In college I even tried to learn to play the fiddle. I loved its raw sound and was inspired when I got the opportunity to see an 93 year old Appalachian girl bring tears to my eyes with the sound that she created with just her and her instrument. I will never forget the way she first began to stomp out the beat with the wooden hill of her shoe and then almost magically because it was so natural and effortless she jammed out on the fiddle for like 30 minutes straight! Pure Appalachian music...old school! She had to have help on and off of the stage but once she was with her instrument she transformed into one of the most powerful musicians I have ever witnessed. I went home after that and begged my mom for money to buy my own fiddle and found one for $75 dollars from a hippie on the street. I took lessons for a short while...I still smile now just thinking of the way Chris used to look at me while I attempted to practice. I shortly gave it up b/c I was a typical college kid...lazy and social but Chris mysteriously dropped the couch on it and pretty much destroyed it! I guess I really was THAT BAD! I tried piano as a child, played flute in the band in middle school, but most of my teachers told mama that she was wasting her time and money...they said that I would much rather be on a ball field somewhere and at that time they were right on. Now I wish I had learned an instrument. I envy those who play! As athletic as I was and still am, I would rather Parker have interest in music something that you can connect with emotionally not to mention do forever! Chris' grandaddy Gupton was a singer, songwriter, guitarist who played in church and even had on old gospel record out so maybe Parker will take after his musical talent! BUCKET LIST ITEM #31: Learn to play an instrument...prob. piano...would love guitar, but I can even hold one correctly!

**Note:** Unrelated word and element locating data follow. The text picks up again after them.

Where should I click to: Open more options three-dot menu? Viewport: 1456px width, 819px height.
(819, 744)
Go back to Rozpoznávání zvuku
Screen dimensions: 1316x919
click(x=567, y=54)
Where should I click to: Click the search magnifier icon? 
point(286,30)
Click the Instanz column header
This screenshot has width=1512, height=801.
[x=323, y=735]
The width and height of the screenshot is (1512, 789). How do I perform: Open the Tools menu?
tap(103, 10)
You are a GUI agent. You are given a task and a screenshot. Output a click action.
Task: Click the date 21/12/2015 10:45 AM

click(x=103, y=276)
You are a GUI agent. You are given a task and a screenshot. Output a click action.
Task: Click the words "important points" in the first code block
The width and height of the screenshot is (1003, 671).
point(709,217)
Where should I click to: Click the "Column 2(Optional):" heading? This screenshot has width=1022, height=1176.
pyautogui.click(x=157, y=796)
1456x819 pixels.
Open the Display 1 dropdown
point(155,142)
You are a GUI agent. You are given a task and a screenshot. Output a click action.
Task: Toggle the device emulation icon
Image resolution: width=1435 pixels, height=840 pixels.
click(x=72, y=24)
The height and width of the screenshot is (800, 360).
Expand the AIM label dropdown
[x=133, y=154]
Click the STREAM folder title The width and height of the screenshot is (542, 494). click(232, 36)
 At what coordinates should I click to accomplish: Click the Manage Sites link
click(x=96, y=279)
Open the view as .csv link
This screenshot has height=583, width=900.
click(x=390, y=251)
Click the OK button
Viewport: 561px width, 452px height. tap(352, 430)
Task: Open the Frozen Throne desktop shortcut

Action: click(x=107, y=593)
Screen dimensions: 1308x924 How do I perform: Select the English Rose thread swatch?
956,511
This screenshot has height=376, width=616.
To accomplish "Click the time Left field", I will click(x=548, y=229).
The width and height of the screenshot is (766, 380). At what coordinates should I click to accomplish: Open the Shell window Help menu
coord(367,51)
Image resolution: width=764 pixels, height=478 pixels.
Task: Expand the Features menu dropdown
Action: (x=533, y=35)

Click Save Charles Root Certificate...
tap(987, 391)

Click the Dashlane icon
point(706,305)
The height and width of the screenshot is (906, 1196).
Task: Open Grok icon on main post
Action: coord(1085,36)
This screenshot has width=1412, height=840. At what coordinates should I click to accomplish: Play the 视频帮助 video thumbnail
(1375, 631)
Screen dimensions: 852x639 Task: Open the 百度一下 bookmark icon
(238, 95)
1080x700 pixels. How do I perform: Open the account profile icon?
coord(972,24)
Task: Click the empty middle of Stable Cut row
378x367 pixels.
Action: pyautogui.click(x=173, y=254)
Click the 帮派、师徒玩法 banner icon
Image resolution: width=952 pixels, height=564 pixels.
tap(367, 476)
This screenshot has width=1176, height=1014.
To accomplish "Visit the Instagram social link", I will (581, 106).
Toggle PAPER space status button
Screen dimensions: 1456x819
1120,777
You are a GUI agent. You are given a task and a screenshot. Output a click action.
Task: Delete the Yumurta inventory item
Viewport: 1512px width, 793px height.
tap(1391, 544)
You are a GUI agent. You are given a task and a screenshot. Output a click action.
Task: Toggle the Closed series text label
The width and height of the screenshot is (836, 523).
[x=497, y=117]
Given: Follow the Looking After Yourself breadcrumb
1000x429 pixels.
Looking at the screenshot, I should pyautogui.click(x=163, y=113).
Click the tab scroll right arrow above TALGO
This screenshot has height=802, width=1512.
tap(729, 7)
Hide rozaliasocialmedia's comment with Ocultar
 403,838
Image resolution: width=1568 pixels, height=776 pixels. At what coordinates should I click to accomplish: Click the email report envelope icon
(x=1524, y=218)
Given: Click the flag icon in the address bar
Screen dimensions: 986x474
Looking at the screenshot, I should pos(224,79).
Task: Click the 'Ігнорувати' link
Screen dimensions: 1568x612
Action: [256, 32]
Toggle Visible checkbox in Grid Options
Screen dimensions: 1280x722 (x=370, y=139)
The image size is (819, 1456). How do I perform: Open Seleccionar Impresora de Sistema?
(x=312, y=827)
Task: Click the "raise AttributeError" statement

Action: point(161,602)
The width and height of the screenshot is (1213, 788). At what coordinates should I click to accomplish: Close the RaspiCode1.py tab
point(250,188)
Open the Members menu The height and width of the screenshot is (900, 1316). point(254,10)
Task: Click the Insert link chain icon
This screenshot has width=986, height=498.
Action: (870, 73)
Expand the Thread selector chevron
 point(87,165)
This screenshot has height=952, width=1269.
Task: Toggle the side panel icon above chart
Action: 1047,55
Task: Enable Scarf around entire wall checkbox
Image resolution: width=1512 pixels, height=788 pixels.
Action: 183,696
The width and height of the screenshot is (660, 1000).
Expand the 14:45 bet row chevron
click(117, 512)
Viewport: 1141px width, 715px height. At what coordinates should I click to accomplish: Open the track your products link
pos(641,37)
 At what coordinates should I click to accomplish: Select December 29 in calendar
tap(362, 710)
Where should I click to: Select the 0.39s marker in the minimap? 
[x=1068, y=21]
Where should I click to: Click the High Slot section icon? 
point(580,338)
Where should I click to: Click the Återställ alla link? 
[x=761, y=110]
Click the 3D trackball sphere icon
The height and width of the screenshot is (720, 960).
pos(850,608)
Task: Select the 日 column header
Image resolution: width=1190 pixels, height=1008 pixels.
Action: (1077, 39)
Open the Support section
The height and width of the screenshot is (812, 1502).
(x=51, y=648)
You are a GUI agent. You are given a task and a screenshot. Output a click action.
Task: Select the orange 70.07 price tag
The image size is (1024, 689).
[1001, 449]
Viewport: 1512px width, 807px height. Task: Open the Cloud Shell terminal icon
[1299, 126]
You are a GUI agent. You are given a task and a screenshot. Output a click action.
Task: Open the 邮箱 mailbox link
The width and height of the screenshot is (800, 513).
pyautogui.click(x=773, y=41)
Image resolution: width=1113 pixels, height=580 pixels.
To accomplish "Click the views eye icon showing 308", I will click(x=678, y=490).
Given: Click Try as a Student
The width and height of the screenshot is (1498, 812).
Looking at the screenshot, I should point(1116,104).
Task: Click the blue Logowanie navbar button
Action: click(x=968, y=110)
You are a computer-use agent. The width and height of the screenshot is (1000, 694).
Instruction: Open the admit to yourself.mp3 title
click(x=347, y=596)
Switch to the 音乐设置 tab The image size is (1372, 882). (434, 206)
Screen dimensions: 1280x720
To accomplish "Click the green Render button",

Well, I guess that will lead me up to 5 for Friday, so have a great weekend and enjoy!

1. Listen to music, all genres, some is meaningful, powerful, moving, while other stuff is dumb and meaningless but provides dancing opportunities late at night! Definitely serving a purpose! LOL!

2. Try something new that you have always wanted to try/do...one day we will be too old, sick, to be so lucky!

3. Teach your child to love music...right now Parker ask to hear rock and roll because he said that is what he and his Dad like! I love to watch him rock out in the back seat in the rear view!

4. Slow dance in your kitchen with your husband/wife, dance like a crazy person with your children, and booty dance with your friends whenever the mood strikes. If you don't know how do booty dance...go to a wedding reception after 10pm and observe! LOL!

5. Sing out loud, or at least until your child or whoever is with you tells you to stop. Parker will tell me mama, I don't like that song, please don't sing that song...I think it is my singing that he doesn't like but he is just being nice! Not everyone is an American Idol, but it feels good so do it anyway!